Preserving Sort Order After Upsert
The upsert operation can change the row order because drop_duplicates removes earlier occurrences while keeping later ones. To maintain a consistent ordering, sort by the key column after the operation:
import pandas as pd
master = pd.DataFrame({
'id': [1, 2, 3],
'name': ['Alice', 'Bob', 'Charlie'],
})
updates = pd.DataFrame({
'id': [2, 4],
'name': ['Bob Updated', 'Diana'],
})
combined = pd.concat([master, updates])
final = combined.drop_duplicates(subset='id', keep='last', ignore_index=True)
# Sort by primary key for consistent ordering
final = final.sort_values('id').reset_index(drop=True)
print(final)
Output:
id name
0 1 Alice
1 2 Bob Updated
2 3 Charlie
3 4 Diana
Tracking Which Records Changed
To identify which records were updated and which were inserted during the upsert, add a temporary source column before merging:
import pandas as pd
master = pd.DataFrame({
'id': [1, 2, 3],
'name': ['Alice', 'Bob', 'Charlie'],
'status': ['Active', 'Active', 'Active']
})
updates = pd.DataFrame({
'id': [2, 4],
'name': ['Bob', 'Diana'],
'status': ['Inactive', 'Active']
})
# Mark the source of each record
master['_source'] = 'original'
updates['_source'] = 'update'
combined = pd.concat([master, updates])
final = combined.drop_duplicates(subset='id', keep='last', ignore_index=True)
# Report what changed
updated_or_new = final[final['_source'] == 'update']

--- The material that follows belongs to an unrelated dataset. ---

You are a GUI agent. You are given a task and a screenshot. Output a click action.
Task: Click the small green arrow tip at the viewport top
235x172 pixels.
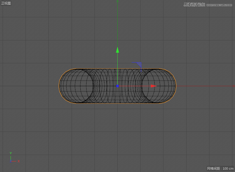pos(117,1)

print(f"Updated/inserted {len(updated_or_new)} records:")
print(updated_or_new[['id', 'name', 'status']])
print()
# Remove the tracking column before saving
final = final.drop(columns=['_source'])
final = final.sort_values('id').reset_index(drop=True)
print("Final result:")
print(final)
Output:
Updated/inserted 2 records:
id name status
2 2 Bob Inactive
3 4 Diana Active
Final result:
id name status
0 1 Alice Active
1 2 Bob Inactive
2 3 Charlie Active
3 4 Diana Active
Quick Reference
| Task | Method | Key Detail |
|---|---|---|
| Simple stack | pd.concat([df1, df2]) | ignore_index=True |
| Upsert | concat then drop_duplicates | keep='last', updates last |
| Composite key | drop_duplicates(subset=[col1, col2]) | List of key columns |
| Type alignment | .astype(str) on key columns | Match types before concat |
| Batch files | pd.concat([pd.read_csv(f) for f in files]) | Collect in list, concat once |
| Track changes | Add _source column before concat | Remove before saving |
Use pd.concat([master, updates]) followed by drop_duplicates(subset='key', keep='last') for upsert operations.
The order of concatenation is critical: always place the updates DataFrame last so that keep='last' preserves the newer data.
For batch operations, use glob.glob() to discover files and list comprehension with pd.concat() for efficient merging.